Yeah, the others need regex. Since these are large regex, can you specify exact path for the filters? Instead of tokopedia.com/graphql/, using something like /graphql/InspirationCarousel would be better.

stephenhawk8054 commented 1 week ago

I think these 3

||tokopedia.com/graphql/productRecommendationWidget$xhr,replace=/\{"id":\d{9,11}(?:(?!"isTopads":false).)+?"isTopads":true.+?"__typename":"recommendationItem"\},?//g
||tokopedia.com/graphql/ProductRecommendationQuery$xhr,replace=/\{"id":\d{9,11}(?:(?!"isTopads":false).)+?"isTopads":true.+?"__typename":"recommendationItem"\},?//g
! Promoted products on cart page (/cart)
||tokopedia.com/graphql/productRecommendation|$xhr,replace=/\{"id":\d{9,11}(?:(?!"isTopads":false).)+?"isTopads":true.+?"__typename":"recommendationItem"\},?//g

can be combined to one

||tokopedia.com/graphql/productRecommendation$xhr,replace=/\{"id":\d{9,11}(?:(?!"isTopads":false).)+?"isTopads":true.+?"__typename":"recommendationItem"\},?//g

?

partingscientist commented 1 week ago

I originally split them for clarity, but it should be possible to combine them.

For trusted-replace-fetch-response, using /\/graphql/(?:P|p)roductRecommendation/ for propsToMatch should work, no? Or is it exact match only?

stephenhawk8054 commented 1 week ago

trusted-replace does not need propsToMatch, you just need to put the link at the last argument

You can use /\/graphql\/productRecommendation/i

stephenhawk8054 commented 1 week ago

I think it's good now

stephenhawk8054 commented 1 week ago

Can I merge it?

partingscientist commented 1 week ago

I need some time, I want to make sure I don't miss any corner cases. I'll let you know.

partingscientist commented 1 week ago

Well, I do found one.

https://regex101.com/r/eCo6jn/1

! Promoted products on mobile carousels of product page (/p) and cart page (/cart)
||tokopedia.com/graphql/productRecommendation$xhr,replace=/\{"id":\d{9,11}(?:(?!"isTopads":false).)+?"isTopads":true.+?"__typename":"recommendationItem"\},?//g

I can either

  1. Force the last comma to be required (,? => ,), which means the last item in a carousel will be missed if it is an ad, or
  2. Split the above filter into
    ||tokopedia.com/graphql/productRecommendation$xhr,replace=/\{"id":\d{9,11}(?:(?!"isTopads":false).)+?"isTopads":true.+?"__typename":"recommendationItem"\},//g
    ||tokopedia.com/graphql/productRecommendation$xhr,replace=/,\{"id":\d{9,11}(?:(?!"isTopads":false).)+?"isTopads":true(?:(?!"__typename":"recommendationItem").)+?"__typename":"recommendationItem"\}(?=\])//g

    which does not look pretty.

Any preference?

Sidenote: Why would an e-commerce site place a promoted product at the very back instead of the very front? 🤷

stephenhawk8054 commented 1 week ago

How about this?

||tokopedia.com/graphql/productRecommendation$xhr,replace=/\{"id":\d{9,11}(?:(?!"isTopads":false).)+?"isTopads":true.+?"__typename":"recommendationItem"\}(,?)/{}\$1/g
partingscientist commented 1 week ago

That breaks the page. Unfortunately, we cannot empty the object; it has to be deleted.
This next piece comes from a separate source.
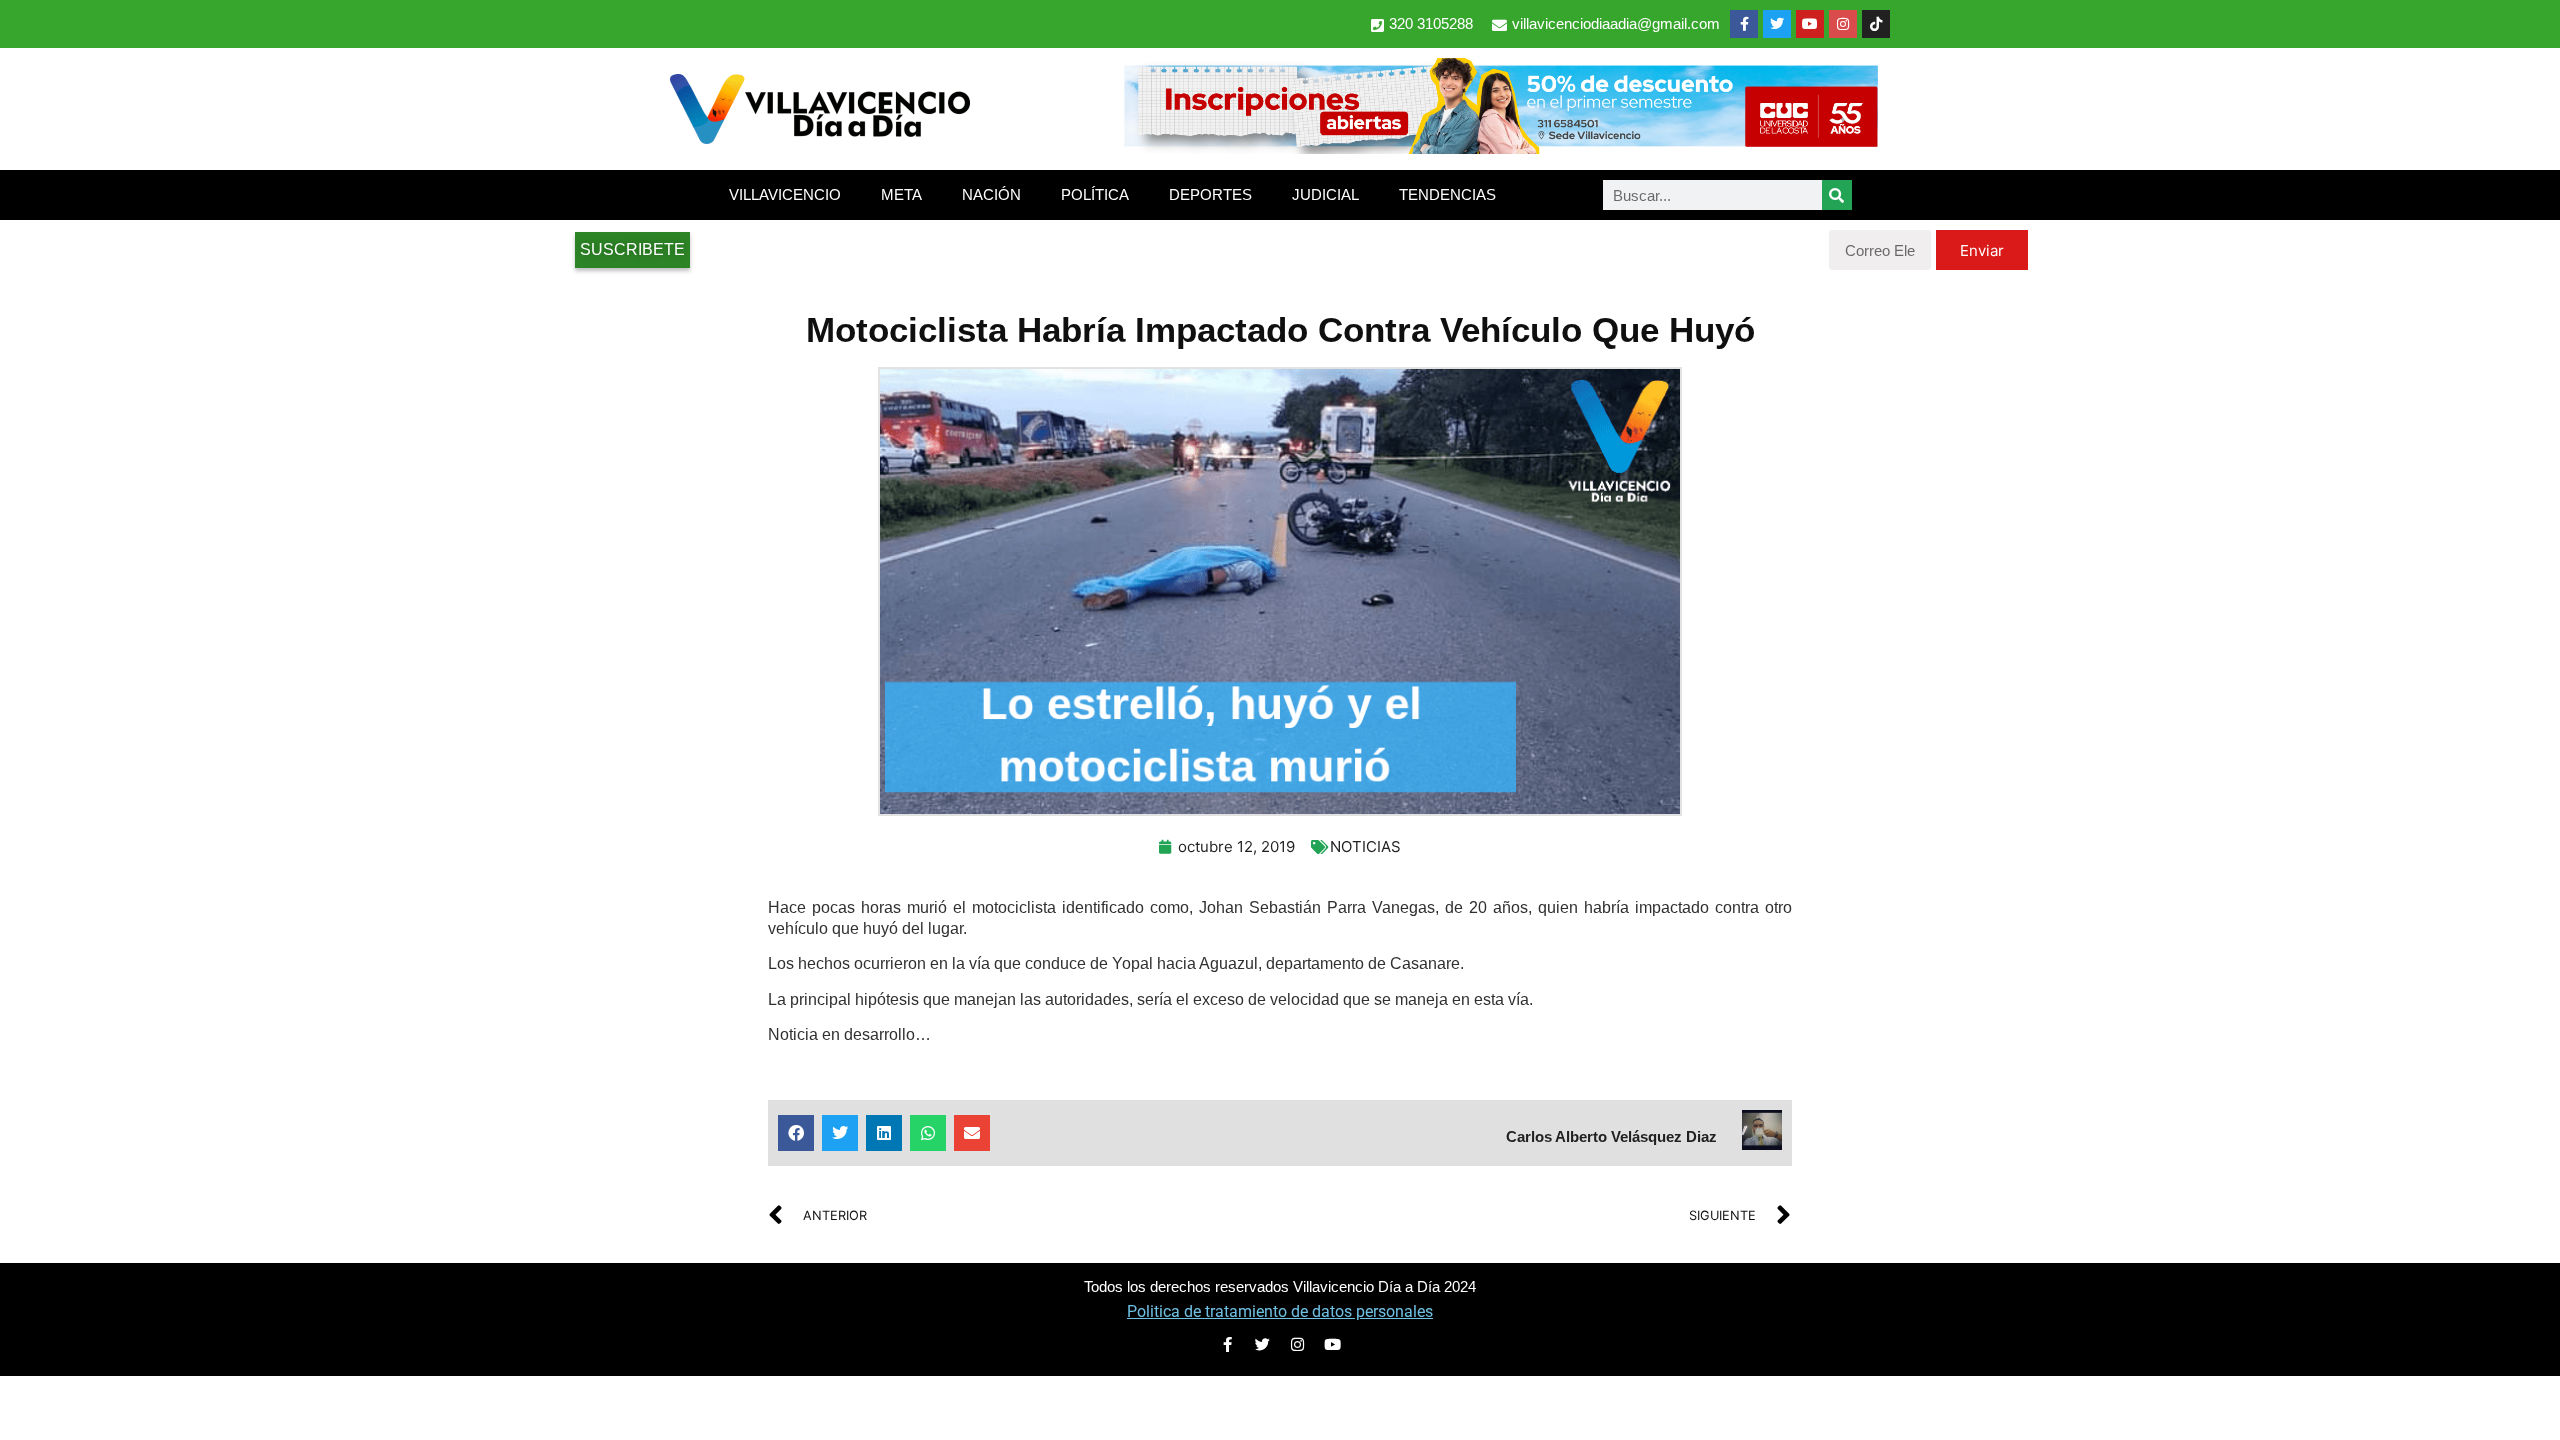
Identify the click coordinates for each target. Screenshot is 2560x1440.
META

stephenhawk8054 commented 1 week ago

Yeah then I think it's unavoidable.

partingscientist commented 1 week ago

I don't think I have anything else to add. Fingers crossed that should be everything.

stephenhawk8054 commented 1 week ago

Ok. I'll merge it.

partingscientist commented 6 days ago

Somehow I forgot about this.

@stephenhawk8054 Can you replace this

https://github.com/uBlockOrigin/uAssets/blob/8fa22c99cd30f3c19cf0772d76006f7663370871/filters/filters-2024.txt#L1582-L1584

with the following?

tokopedia.com##+js(json-prune, [].data.displayAdsV3.data.[-].__typename)
tokopedia.com##+js(json-prune, [].data.TopAdsProducts.data.[-].__typename)
tokopedia.com##+js(json-prune, [].data.topads.data.[-].__typename)

In some rare instances, the promoted products may be served using multiple array elements.